Every training run produces a complete report in `--run-dir`:

```
runs/my-model/
├── checkpoints/
│   ├── config.json       # Model architecture config
│   ├── latest.mpk        # Trained weights
│   └── latest.json       # Run metadata
├── tokenizer.model       # Copy of the tokenizer
├── loss.csv              # Per-step loss values (step,loss)
├── report.json           # Machine-readable full report
└── report.md             # Human-readable training report
```

The report includes:

- **Configuration** — budget, parameter count, seq len, batch size, learning rate
- **Training** — duration, throughput (steps/s), final loss, best loss
- **Validation** — loss, perplexity, next-token accuracy
- **Test** — loss, perplexity, next-token accuracy
- **Inference** — average latency per token, total generation time

All files under `runs/` are excluded from git via `.gitignore`.

### Loss Plot

The loss CSV can be plotted with the bundled Python script:

```bash
python examples/plot_loss.py runs/10m-10k/loss.csv
python examples/plot_loss.py runs/10m-10k/loss.csv --smooth 100
```

This generates `loss_plot.png` in the same directory.

### Evaluation Metrics

The model is automatically evaluated on held-out data after training:

| Metric | Description |
|---|---|
| **Loss** | Average cross-entropy loss |
| **Perplexity** | `exp(loss)` — lower is better |
| **Accuracy** | Fraction of tokens where `argmax(logits) == target` |

Data is split 80/10/10 (train/val/test) by default.
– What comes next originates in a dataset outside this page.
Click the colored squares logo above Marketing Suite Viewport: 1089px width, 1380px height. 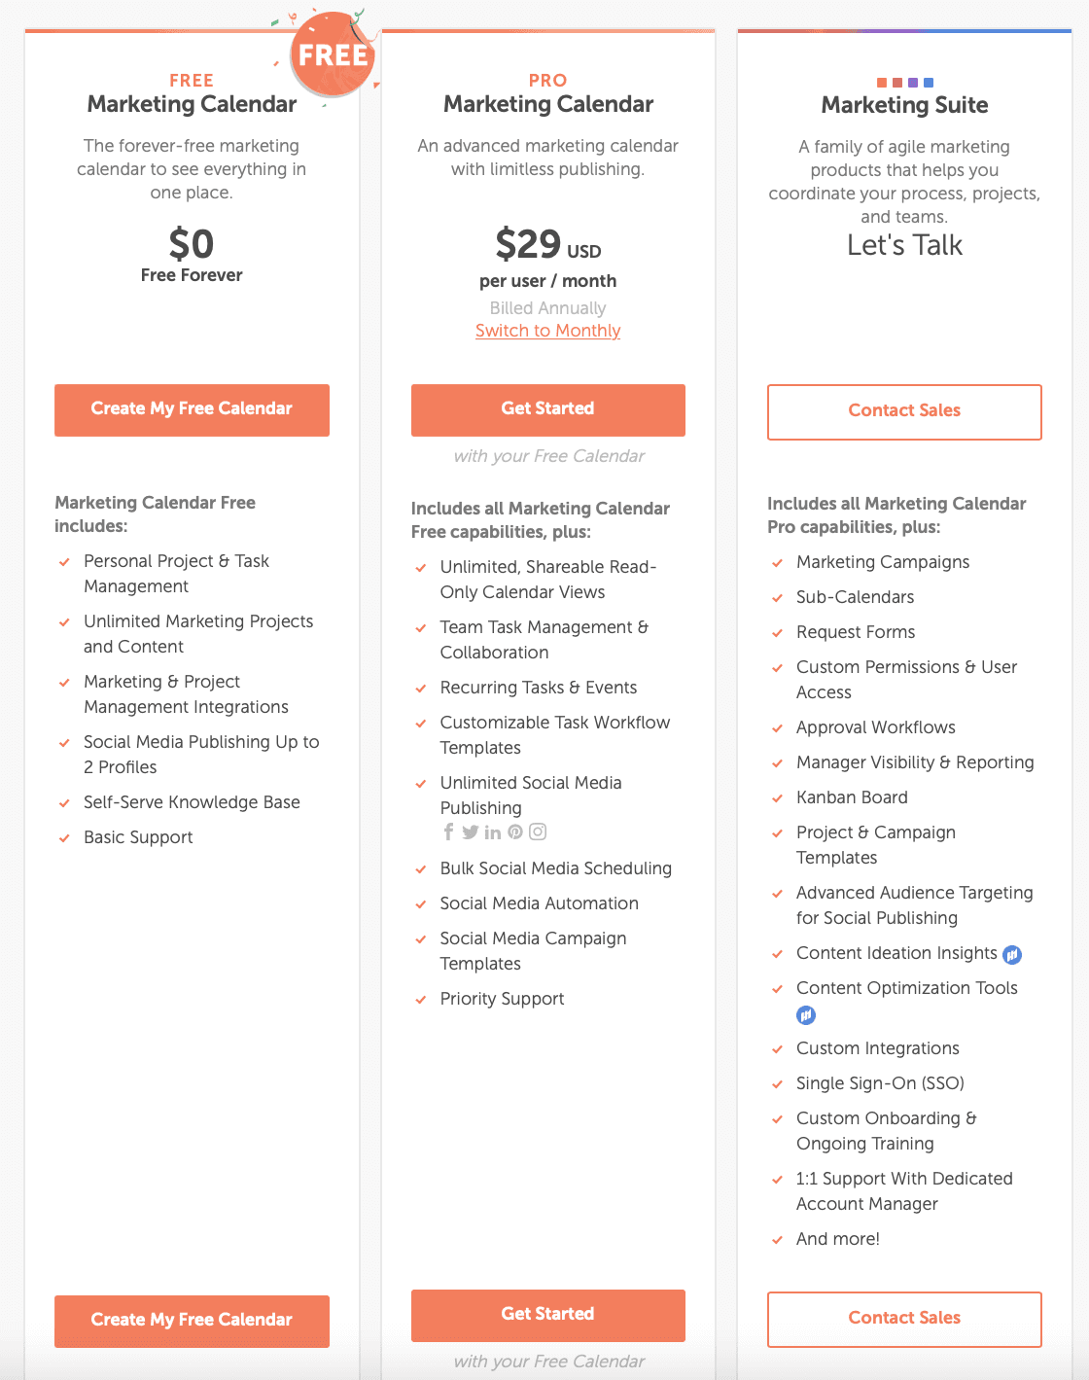point(904,83)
Override with `--val-split`.

## Architecture

### Inference-Only Backend

`ChatModel` loads the model with the Autodiff backend (required for parameter loading), then calls `.valid()` to strip the autodiff wrapper. This produces a `MultiscreenModel<DefaultBackend>` that:

- Uses no gradient tracking during inference
- Does not build computation graphs → no VRAM leak
- Is safe for autoregressive generation loops that run many forward passes

### Loss Masking

When training on chat data, role labels like `system:`, `user:`, `assistant:` should not be learned as generation targets. `TrainingWindows::from_chat_sequences` creates a binary loss mask:

- `loss_mask = 0.0` for prompt tokens (system + user) — model sees them but doesn't learn to generate them
- `loss_mask = 1.0` for response tokens (assistant content) — model learns to generate these

This prevents the model from outputting role labels during inference.

## Device Selection

```rust
use multiscreen_rs::prelude::*;

// Recommended: auto-select best available backend
let device = auto_device()?;

// Explicit CPU (only without --features cuda)
let device = cpu()?;

// Explicit CUDA GPU (requires "cuda" feature)
let device = cuda(0)?;
```

## Parameter Budgets

Choose a model size with `ParameterBudget` — presets range from **1M to 100M parameters**:

```rust
ParameterBudget::Params1M   // ~1.2M
ParameterBudget::Params5M   // ~5.5M
ParameterBudget::Params10M  // ~10.5M  (default)
ParameterBudget::Params50M  // ~52.1M
ParameterBudget::Params100M // ~104.6M
```

## Bundled Data

`examples/data/` contains everything needed to run the examples out of the box:

- `tokenizer.model` — SentencePiece model (5487 vocab)
- `sample_chat.jsonl` — 100,000 chat lines in OpenAI message format for training

The training example supports two data formats:

- **`.txt`** — one sample per line
- **`.jsonl`** — each line is a JSON object:
  - `{"text": "your text here"}` — raw text format
  - `{"messages": [{"role": "user", "content": "..."}, {"role": "assistant", "content": "..."}]}` — OpenAI chat format

JSONL chat-format data is automatically detected and trained with loss masking.

## Contributing

Contributions are welcome! Keep patches focused, maintain the default CPU/Flex path, and run:

```bash
cargo fmt --all --check
cargo check --all-targets
cargo test
cargo clippy --all-targets -- -D warnings
```

## License

[MIT](LICENSE) · Copyright (c) 2026 multiscreen-rs contributors.